El-Beşir rejiminin 2020 seçimi için hesapları, ancak yukarıda verilen bilgiler bağlamında anlaşılabilir. Zira Güney Sudanlılar ile ‘Kapsamlı Barış Anlaşması’ imzalandıktan sonra, 2005 yılında yürürlüğe konulan Sudan’ın mevcut anayasasına göre Sudan Cumhuriyeti Cumhurbaşkanı, sadece bir kez yenilenebilen beş yıllık bir dönem için seçilir. Anlaşma şartları kapsamında 5 yıllık bir geçiş dönemi akabinde 2020 yılında Sudan’da hem cumhurbaşkanlığı seçim hem de ulusal meclis vekilliği seçimi yapılacaktır. 2010 ve 2015 yıllarında Sudan’da cumhurbaşkanlığı seçimi icra edilmiştir. İkisini de kazanan Ömer el-Beşir doğal olarak 2005 yılı Anayasasının maddelerinin öngördüğü cumhurbaşkanlık görev süresi ve seçilme hakkını doldurmuştur. Ancak el-Beşir ve siyasi taraftarları, kendisinin siyasi hayatının 2020 yılında sona ermemesi için, harekete geçmiş durumdadırlar.

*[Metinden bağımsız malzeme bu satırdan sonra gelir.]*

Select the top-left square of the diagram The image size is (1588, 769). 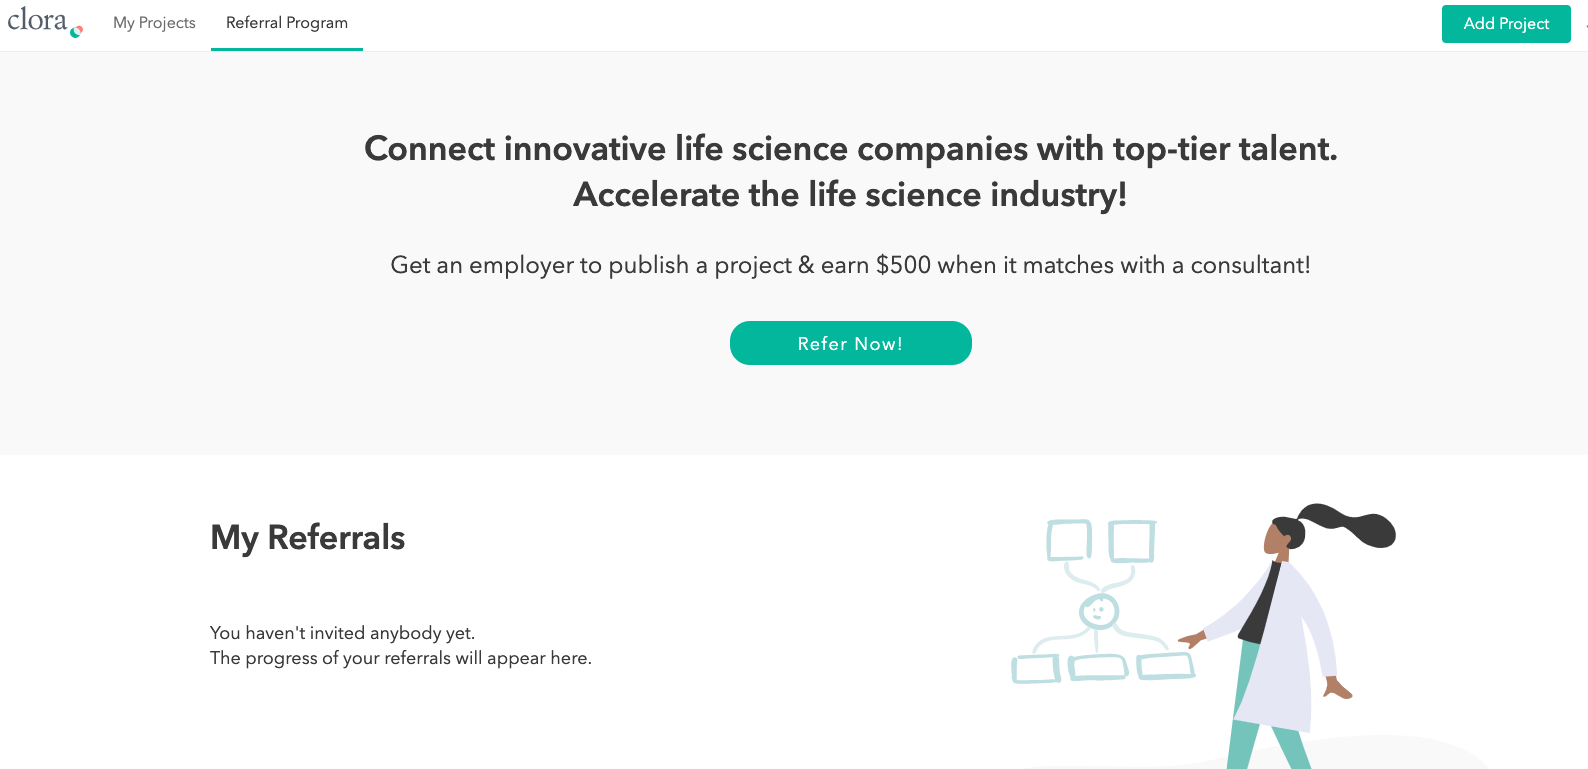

Bu yüzden muhalifler şimdiden “el-Beşir’in 2020 cumhurbaşkanlığı seçimlerinde aday olması, anayasaya aykırı olduğunu” söyleyerek protesto ederken; el-Beşir taraftarları ise “Anayasa vahyedilen mukaddes bir nas değil, ne zaman konsensüs oluşursa değişir” diye karşılık vermektedirler. Dolayısıyla 2019 yılında; söz konusu anayasa maddesinin Ulusal Kongre Partisi (el-Beşir’in Partisi) tarafından değiştirilmeye çalışılacaktır. Ömer el-Beşir, demokratik olmayan bu tavrını hayata geçirmek için siyasi iktidarın nüfuzunu kullanacaktır. Muhalif partiler ise her yönden zayıf oldukları için sözlerle karşı çıkmaktan başka bir şey yapabilme kudretinde değillerdir. Hatta sözlerinin etkili olması için öncelikle halkın güvenini kazanmaları gerekmektedir. Siyasi ve ekonomik bakımdan rahatsız olan ve üzerinde baskı hisseden halk şimdiye kadar yapılan tartışmalarda  tepkisiz kalmıştır.

Yıllardır aynı rejim tarafından idare edilen Sudan’da önümüzdeki yıl seçimlerle ilgili çok sıcak tartışmaların  yaşanacağı görülmektedir.